Generally, you cannot rely on await tempPage.click("a.orange")
to pause execution until tempPage
has "finish[ed] its tasks". For super simple code that executes synchronously, it may work. But in general, you cannot rely on it.
If the click triggers an Ajax operation, or starts a CSS animation, or starts a computation that cannot be immediately computed, or opens a new page, etc., then the result you are waiting for is asynchronous, and the .click
method will not wait for this asynchronous operation to complete.
What can you do? In some cases you may be able to hook into the code that is running on the page and wait for some event that matters to you. For instance, if you want to wait for an Ajax operation to be done and the code on the page uses jQuery, then you might use ajaxComplete
to detect when the operation is complete. If you cannot hook into any event system to detect when the operation is done, then you may need to poll the page to wait for evidence that the operation is done.
Here is an example that shows the issue:
const puppeteer = require('puppeteer');
function getResults(page) {
return page.evaluate(() => ({
clicked: window.clicked,
asynchronousResponse: window.asynchronousResponse,
}));
}
puppeteer.launch().then(async browser => {
const page = await browser.newPage();
await page.goto("https://example.com");
// We add a button to the page that will click later.
await page.evaluate(() => {
const button = document.createElement("button");
button.id = "myButton";
button.textContent = "My Button";
document.body.appendChild(button);
window.clicked = 0;
window.asynchronousResponse = 0;
button.addEventListener("click", () => {
// Synchronous operation
window.clicked++;
// Asynchronous operation.
setTimeout(() => {
window.asynchronousResponse++;
}, 1000);
});
});
console.log("before clicks", await getResults(page));
const button = await page.$("#myButton");
await button.click();
await button.click();
console.log("after clicks", await getResults(page));
await page.waitForFunction(() => window.asynchronousResponse === 2);
console.log("after wait", await getResults(page));
await browser.close();
});
The setTimeout
code simulates any kind of asynchronous operation started by the click.
When you run this code, you'll see on the console:
before click { clicked: 0, asynchronousResponse: 0 }
after click { clicked: 2, asynchronousResponse: 0 }
after wait { clicked: 2, asynchronousResponse: 2 }
You see that clicked
is immediately incremented twice by the two clicks. However, it takes a while before asynchronousResponse
is incremented. The statement await page.waitForFunction(() => window.asynchronousResponse === 2)
polls the page until the condition we are waiting for is realized.
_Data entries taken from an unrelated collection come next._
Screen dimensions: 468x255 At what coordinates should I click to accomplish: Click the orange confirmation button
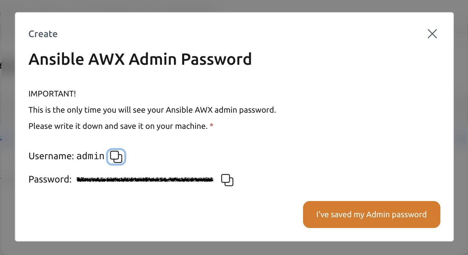(x=371, y=214)
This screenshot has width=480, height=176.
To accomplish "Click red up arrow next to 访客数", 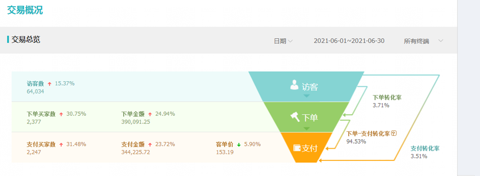I will coord(50,83).
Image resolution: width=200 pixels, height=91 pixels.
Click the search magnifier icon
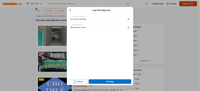click(x=128, y=4)
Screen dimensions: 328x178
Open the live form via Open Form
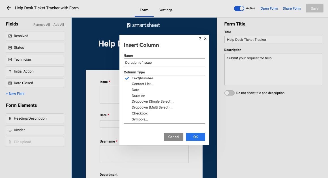[269, 8]
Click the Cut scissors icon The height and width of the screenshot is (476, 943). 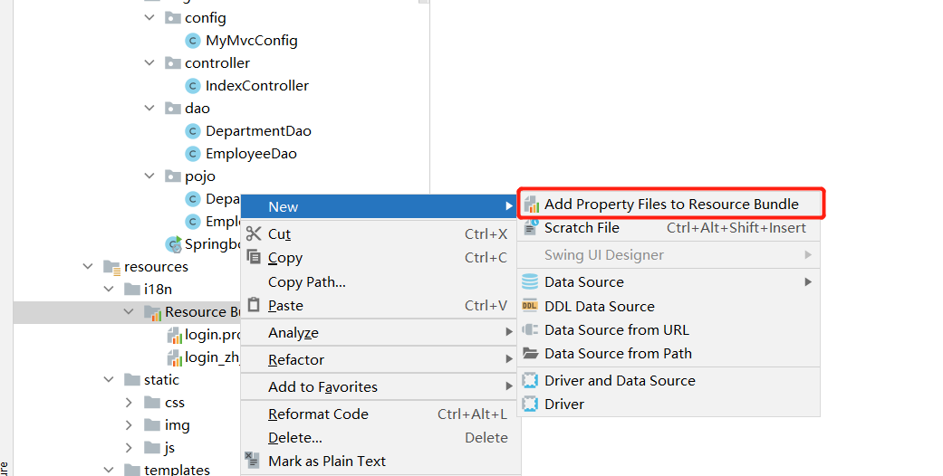coord(254,234)
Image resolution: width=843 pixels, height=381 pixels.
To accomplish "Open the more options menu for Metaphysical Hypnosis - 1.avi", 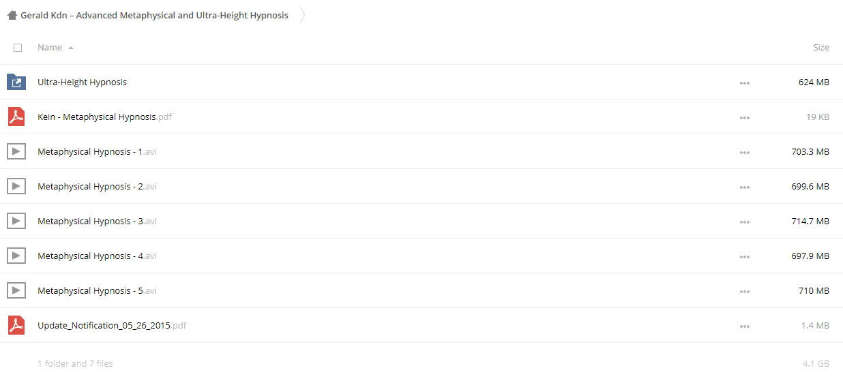I will 744,153.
You mentioned in a comment that the button is closing the tab. Opening and closing tabs are asynchronous operations. Here's an example:
puppeteer.launch().then(async browser => {
let pages = await browser.pages();
console.log("number of pages", pages.length);
const page = pages[0];
await page.goto("https://example.com");
await page.evaluate(() => {
window.open("https://example.com");
});
do {
pages = await browser.pages();
// For whatever reason, I need to have this here otherwise
// browser.pages() always returns the same value. And the loop
// never terminates.
await page.evaluate(() => {});
console.log("number of pages after evaluating open", pages.length);
} while (pages.length === 1);
let tempPage = pages[pages.length - 1];
// Add a button that will close the page when we click it.
tempPage.evaluate(() => {
const button = document.createElement("button");
button.id = "myButton";
button.textContent = "My Button";
document.body.appendChild(button);
window.clicked = 0;
window.asynchronousResponse = 0;
button.addEventListener("click", () => {
window.close();
});
});
const button = await tempPage.$("#myButton");
await button.click();
do {
pages = await browser.pages();
// For whatever reason, I need to have this here otherwise
// browser.pages() always returns the same value. And the loop
// never terminates.
await page.evaluate(() => {});
console.log("number of pages after click", pages.length);
} while (pages.length > 1);
await browser.close();
});
When I run the above, I get:
number of pages 1
number of pages after evaluating open 1
number of pages after evaluating open 1
number of pages after evaluating open 2
number of pages after click 2
number of pages after click 1
You can see it takes a bit before window.open()
and window.close()
have detectable effects.
In your comment you also wrote:
I thought await
was basically what turned an asynchronous function into a synchronous one
I would not say it turns asynchronous functions into synchronous ones. It makes the current code wait for an asynchronous operation's promise to be resolved or rejected. However, more importantly for the issue at hand here, the problem is that you have two virtual machines executing JavaScript code: there's Node which runs puppeteer
and the script that controls the browser, and there's the browser itself which has its own JavaScript virtual machine. Any await
that you use on the Node side affects only the Node code: it has no bearing on the code that runs in the browser.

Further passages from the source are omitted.